Vazamento em barragem de rejeitos da empresa Hydro Alunorte provoca contaminação e doenças em cidades do Pará
Por Leonardo Fernandes, do Brasil de Fato
Foi a própria natureza que alertou a população da cidade de Barcarena, no interior do Pará, sobre a grave contaminação dos rios da região, causada pelo vazamento de bauxita das operações da empresa mineradora Hydro Alunorte em fevereiro de 2018. Bastaram dois dias de fortes chuvas para que a subida do nível das águas revelasse a cor avermelhada da contaminação.
Em 17 de fevereiro, o Ministério Público (MP) do Pará recebeu diversas denúncias de moradores, preocupados com a situação. No dia seguinte, fiscais da Secretaria do Meio Ambiente do Estado (Sesma) inspecionaram a mineradora e informaram que não havia vazamento. Os laudos não convenceram.
Acionado pelos Ministérios Públicos Federal e Estadual, o Instituto Evandro Chagas (IEC) coletou amostras de água para testes, e comprovou dias depois que as águas haviam sido contaminadas pelo vazamento de barragens da empresa Hydro Alunorte. A perícia constatou ainda a existência de um duto clandestino que conduzia resíduos poluentes para cursos d’água na região.

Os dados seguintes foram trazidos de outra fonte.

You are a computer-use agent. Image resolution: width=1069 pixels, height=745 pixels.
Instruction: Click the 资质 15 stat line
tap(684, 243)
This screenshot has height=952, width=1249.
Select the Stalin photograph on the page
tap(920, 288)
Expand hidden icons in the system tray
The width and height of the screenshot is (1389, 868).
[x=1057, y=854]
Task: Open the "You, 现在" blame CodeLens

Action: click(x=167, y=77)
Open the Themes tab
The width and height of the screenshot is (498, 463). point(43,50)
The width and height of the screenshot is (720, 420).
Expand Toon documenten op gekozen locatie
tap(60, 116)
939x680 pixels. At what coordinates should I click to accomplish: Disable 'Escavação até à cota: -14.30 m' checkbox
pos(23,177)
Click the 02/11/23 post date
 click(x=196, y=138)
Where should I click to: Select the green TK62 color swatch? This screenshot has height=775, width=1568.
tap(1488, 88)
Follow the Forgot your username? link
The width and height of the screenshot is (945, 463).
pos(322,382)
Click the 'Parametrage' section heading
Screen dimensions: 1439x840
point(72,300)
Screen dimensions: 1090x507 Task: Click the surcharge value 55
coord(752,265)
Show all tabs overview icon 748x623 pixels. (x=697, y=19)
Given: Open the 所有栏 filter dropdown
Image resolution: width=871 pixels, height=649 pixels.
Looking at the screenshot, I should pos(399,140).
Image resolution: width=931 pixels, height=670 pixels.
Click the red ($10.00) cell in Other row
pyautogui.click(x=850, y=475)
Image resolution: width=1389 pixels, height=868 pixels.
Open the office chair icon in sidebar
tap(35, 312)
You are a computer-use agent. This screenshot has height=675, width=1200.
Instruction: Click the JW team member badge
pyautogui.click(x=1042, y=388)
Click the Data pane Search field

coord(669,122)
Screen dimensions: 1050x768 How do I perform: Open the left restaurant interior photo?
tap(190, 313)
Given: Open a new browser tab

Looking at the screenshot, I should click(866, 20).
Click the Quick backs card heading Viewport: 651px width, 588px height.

Um ano depois da constatação do crime ambiental, a empresa segue negando que tenha ocorrido um vazamento e, com isso, protelando a atenção aos atingidos. É o que denuncia o deputado estadual Carlos Bordalo (PT).
“Lamentavelmente, nenhuma resposta efetiva até hoje foi assegurada a nenhum atingido, a não ser as medidas emergenciais da época, como a distribuição de água e algumas cestas básicas”.
Bordalo conta que uma Comissão Parlamentar de Inquérito (CPI), criada na época na Assembleia Legislativa do Pará (Alepa), comprovou não só o vazamento, como a origem dele. “Ficou provado pela investigação da CPI de Barcarena que a causa principal do transbordamento e o vazamento de efluentes não tratados da empresa na tragédia de fevereiro de 2018, se deveu a um estresse da planta da empresa que não suportou a escala de produção autoimposta, e que portanto, com uma chuva um pouco maior, essas estruturas não aguentaram e acabaram despejando material não tratado para a bacia do rio Pará e para as comunidades próximas”.
Um Termo de Ajuste de Conduta (TAC) foi assinado em setembro de 2018 obrigando a empresa, entre outras coisas, a reduzir em 50% a produção de minério e fixando o valor de R$ 65 milhões a serem investidos em medidas emergenciais, como pagamento de uma indenização mensal no valor de R$ 670 reais às famílias atingidas.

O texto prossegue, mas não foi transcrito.